News that the government is likely to buy submarines from Japan rather than build them in South Australia has dismayed — but not really surprised — SA manufacturing workers. Reaction has generally been muted, but around 1200 ASC (formerly the Australian Submarine Corporation) workers rallied during their lunch break on Tuesday, with the assent and (presumably) support of their employer, whipped into an angry fervour by union officials, including Labor Leader Bill Shorten.
Shorten’s old mate David Feeney, now a Labor spokesman on defence matters, was at Shorten’s side, and the Opposition Leader deferred to him on any questions of genuine substance or fact. Shorten’s lot was more the platitudes and fire-and-brimstone throwaways, but delivered with neither fire nor brimstone.
He adopted a weird “union-heavy” persona when he stepped onto the makeshift hustings on the back of a ute.
“Under Labor,” he barked in the manner of someone shooting for Winston Churchill but landing on Ted Whitten, “we will build ships and submarines in Australia … because we love this country!”
The workers applauded. They love this country too.
But like the Labor faithful at SA Premier Jay Weatherill’s election launch, they didn’t seem enraptured. Shorten’s address, while robust, was strangely lifeless. He attempted to mount a national security argument for the subs deal on the grounds that “long-term national security relies on having our own ability to build the equipment for our defence forces, so we can protect the best country in the world”. (That’s Australia, in case you were wondering.)
The rhetoric was empty, silly. It tacitly belittled his audience, the ASC workers, assuming them to be simplistic, xenophobic, jingoistic. He assumed ranting about the unquestionable quality of local manufacture and raving about national pride would win him brownie points. Australian Manufacturing Workers Union national secretary Paul Bastian sung from a similar song sheet, literally in fact; he tried to gee the crowd up with some military-style call-and-respond chants, although he quickly lost the rhyme and metre. But his point was succinctly made in the stanza: “They gave our jobs to the Japanese!”
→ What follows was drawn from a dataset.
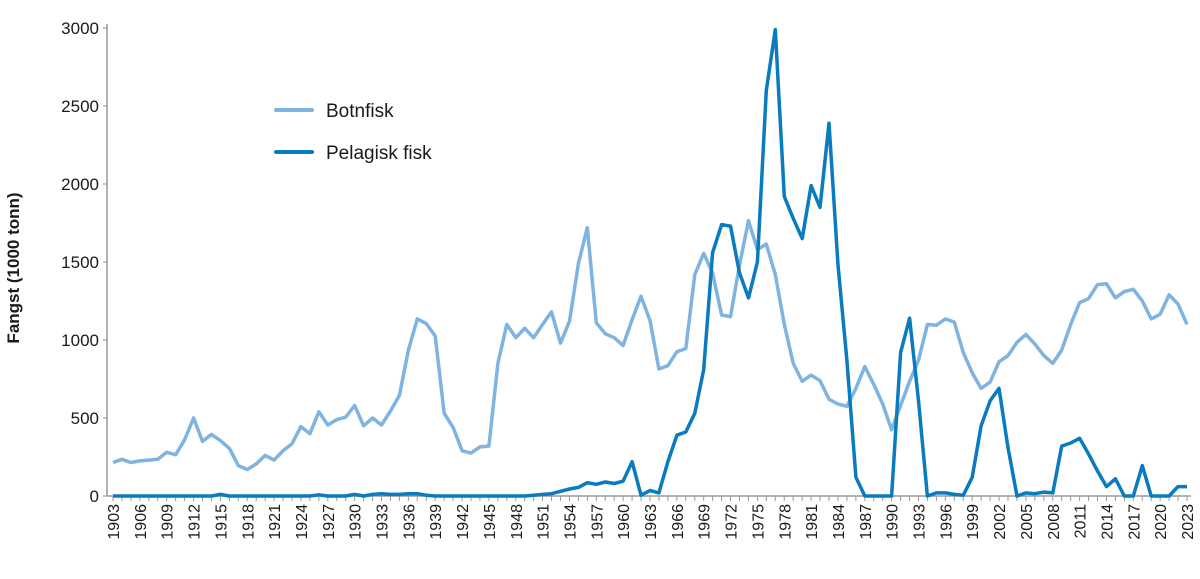 This screenshot has height=579, width=1200. Describe the element at coordinates (360, 112) in the screenshot. I see `legend-label-0: Botnfisk` at that location.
It was never quite clear whether the real outrage was the likely lost contract or the fact it appeared destined for the Land of the Rising Sun.
“There was little confidence to be taken from his ‘unequivocal’ pledge that Labor would build subs in Australia, particularly when he twice refused to explicitly explain whether that included tearing up existing contracts if elected.”
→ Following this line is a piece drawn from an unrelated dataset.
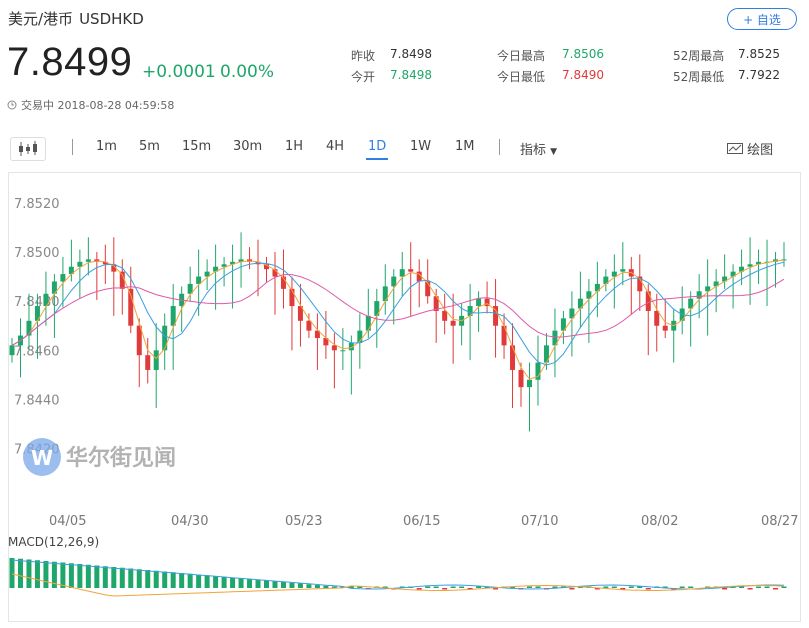  Describe the element at coordinates (42, 458) in the screenshot. I see `watermark-logo-letter: W` at that location.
“The last time we had a Japanese sub in Australia it was in Sydney Harbour,” cried a voice from the crowd at one point.
Shorten tried to illustrate Australia’s island vulnerability by recalling the merchant ships that were sunk off the coast in the World War II. I imagined his Basil Fawlty-esque debrief: “Look, we’re talking about Japan, so don’t mention the war; I mentioned it once, but I think I got away with it!”
Perhaps we’re just lucky no one pointed out the other frontrunner for our maritime business is Germany.
Shorten had one thing right, when he told the ASC employees: “You are the victims of a lie.” (Even if it is a lie in which Labor has been culpable, by failing in office to safeguard the contract Kevin Rudd pledged five years ago.)
There is no mistaking that the Coalition has walked away from an explicit election commitment. Back in 2010 and as recently as last year, Defence Minister David Johnston expressly reiterated his commitment to a dozen new submarines being built at ASC in Adelaide. Even without a final decision to the contrary having been taken, the federal government is now unwilling to confirm this commitment still stands. So the promise is already broken; it has abandoned the guarantee. If ASC is to win the contract (and the tea leaves suggest it won’t), a case must be made to convince the Commonwealth it is worthy of winning it.
Needless to say, Shorten did not make that case.
The workers he addressed knew it. There was little confidence to be taken from his “unequivocal” pledge that Labor would build subs in Australia, particularly when he twice refused to explicitly explain whether that included tearing up existing contracts if elected.
The first time he enigmatically explained there was “no way any person of conscience can reward Tony Abbott for lying”, before rambling off on a shallow political tangent that concluded with the pearler: “Torpedo Tony has torpedoed the Australian shipbuilding industry, and Labor’s never going to stand for that.”
None the wiser, the reporter asked the same question again, to an even more mysterious response: “If this government is committing us to 50 years and multiple billions of dollars, I don’t think future governments automatically have to be bound to every mistake of the current government.”
You could almost see Shorten smirking to his adviser in the back of his chauffeured car as they drove off: “Did you like that line about Torpedo Tony? It just came to me!”
“That was brilliant, Bill; that’s sure to get a run on TV!”
And maybe it did, somewhere.
If the Coalition has truly abandoned its iron-clad guarantee, ASC’s workers and South Australian manufacturing depend on an argument being made that can convince the Commonwealth to invest $30 billion in local shipbuilding. They need to hope Shorten’s isn’t the best one they’ve got.